É por isso que o Reino dos Céus é comparado a um tesouro (cf. Mt 13, 44). Este tesouro, como assinala o Evangelho, permanece frequentemente escondido. É preciso, pois, destapá-lo, trazê-lo para fora, para que todos o vejam, acolham e vivam. É curioso que, na parábola que escutamos, o homem que encontra o tesouro escondido começa por voltar a escondê-lo. Ele queria ficar com o tesouro. Por tal motivo, comprou todo o campo onde estava o tesouro (cf.
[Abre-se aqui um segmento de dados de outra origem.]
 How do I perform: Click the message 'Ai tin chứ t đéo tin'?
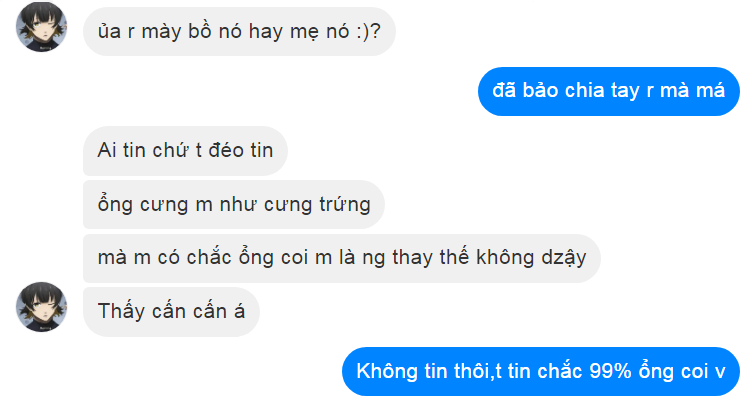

Mt 13, 44).

O tesouro era tão importante que valeu a pena o investimento e o sacrifício. O mesmo acontece com a pérola. Aquele que encontra uma pérola de grande valor vende tudo o que possui para a poder comprar (cf. Mt 13, 45-46). Ficar com aquela pérola justifica que se venda tudo o resto. O Reino dos Céus — a melhor pérola — justifica que deixemos tudo.
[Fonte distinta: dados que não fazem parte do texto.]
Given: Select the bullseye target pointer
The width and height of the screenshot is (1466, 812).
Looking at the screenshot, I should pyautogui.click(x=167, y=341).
Discernir o que é prioritário é sinal de sabedoria. É o que o sábio Salomão mais pede a Deus. Salomão é o paradigma do verdadeiro sábio, que consegue perceber e escolher o que é importante e que não se deixa seduzir — nem guiar — por valores efémeros. Tudo ocorre no âmbito de um diálogo entre Deus e Salomão. Este jovem rei é sábio, desde logo, no reconhecimento dos seus limites. E mostra-se — ainda mais — sábio no reconhecimento de Deus como fonte de sabedoria.

Salomão considera-se imaturo, impreparado, Não se deslumbra por ser muito novo (cf. 1Rs 3, 7). Ser novo é, antes de mais, uma oportunidade para aprender. O problema é que, muitas vezes, há quem julgue que ser novo é um pretexto para mandar, para impor. É preciso perceber que, como refere o Eclesiastes, tudo tem seu tempo e sua hora (cf. Ecl 3, 1). Há muito que aprender na vida. E é com Deus que mais temos a aprender.


Frei Francisco Bezerra do Nascimento, OFMConv.